Outstanding observations of the President:
"America has so many elements of greatness that it is difficult to decide which is the most important. . . ."
"The human race is by no means young. ... It is the inheritor of a very wide experience. It has located a great many fixed stars in the firmament of truth. . . ."
"Of all professions, with the possible exception of the ministry, our physicians give most unsparingly of their time and skill for the alleviation of human suffering . . . ."
P: The President may have arched surprised eyebrows last week, if he read a despatch from Argentina saying that famed news organ La Prensa, of Buenos Aires had carried an article by David Lloyd George in which occurred the sentence: "Mr. Baldwin [British Premier] has much in common with the malleable and garrulous Coolidge."
Soon onetime Premier Lloyd George declared, at London, that he originally wrote: "Mr. Baldwin is a malleable and talkative Coolidge." La Prensa had translated: "Mr. Baldwin se aremja al maleable y locuaz Coolidge."
P: His classmates call him "Butch." He owns a "secondhand navy pea-jacket, evidently purchased with due regard for Coolidge economy." He has a "perfect schoolgirl complexion," plus an "air of perfect boredom." He keeps a scrapbook of newspaper clippings in which his name is mentioned. He receives, from schoolgirls throughout the U. S., admiring letters. So alleged the Amherst Junior Year Book of John Coolidge. The President's son, Amherst College Junior, is himself a member of the Junior Year Book editorial board.
P: It was dark on the Carquines bridge in California. It was dark on the Natural bridge in Virginia. Suddenly along both bridges flashed rows of lights. In the Navy Department at Washington a radio operator had touched a button. Before touching the button he had received from President Coolidge, aboard the presidential yacht Mayflower, a radio message saying that the button should be touched.
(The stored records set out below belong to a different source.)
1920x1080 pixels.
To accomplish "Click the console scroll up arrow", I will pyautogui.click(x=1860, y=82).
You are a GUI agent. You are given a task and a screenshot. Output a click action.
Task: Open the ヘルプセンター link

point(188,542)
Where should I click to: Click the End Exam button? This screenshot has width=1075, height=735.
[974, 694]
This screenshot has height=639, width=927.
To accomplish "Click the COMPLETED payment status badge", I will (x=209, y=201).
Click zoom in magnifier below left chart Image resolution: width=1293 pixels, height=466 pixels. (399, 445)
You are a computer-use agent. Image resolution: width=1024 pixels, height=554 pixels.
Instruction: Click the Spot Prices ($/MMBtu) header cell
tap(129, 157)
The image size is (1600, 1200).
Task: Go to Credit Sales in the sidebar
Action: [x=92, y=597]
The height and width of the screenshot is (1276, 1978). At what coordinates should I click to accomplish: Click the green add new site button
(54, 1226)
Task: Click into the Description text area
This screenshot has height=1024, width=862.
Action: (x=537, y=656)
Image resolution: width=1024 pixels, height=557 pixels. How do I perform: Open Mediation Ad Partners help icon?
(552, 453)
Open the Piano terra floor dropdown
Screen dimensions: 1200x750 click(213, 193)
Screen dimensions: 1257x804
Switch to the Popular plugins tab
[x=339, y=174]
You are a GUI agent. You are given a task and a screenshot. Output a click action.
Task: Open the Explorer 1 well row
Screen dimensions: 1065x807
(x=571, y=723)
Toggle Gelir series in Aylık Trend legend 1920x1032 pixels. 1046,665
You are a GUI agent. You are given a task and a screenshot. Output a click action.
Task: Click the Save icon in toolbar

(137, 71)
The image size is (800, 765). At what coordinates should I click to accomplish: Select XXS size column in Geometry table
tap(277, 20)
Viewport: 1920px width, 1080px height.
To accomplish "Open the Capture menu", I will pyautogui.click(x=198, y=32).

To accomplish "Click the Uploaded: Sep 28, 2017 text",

P: At one end of the tea table sat Miss Laura Harlan,* onetime social secretary to Mrs. Harding, to Mrs. Coolidge. At the other end sat Mrs. Frank W. Stearns. Between them sat Washington newspaper women, guests of Mrs. Coolidge at No. 15 Dupont Circle. Descriptions of the reception said that Mrs. Coolidge saw before her a happy throng of friendly faces.
*Daughter of the late Associate Justice John Marshall Harlan of the U. S. Supreme Court; sister of John Maynard Harlan, able Chicago lawyer; aunt of Assistant U. S. District Attorney John Marshall Harlan of New York, successful prosecutor of Earl Carroll, perjurer.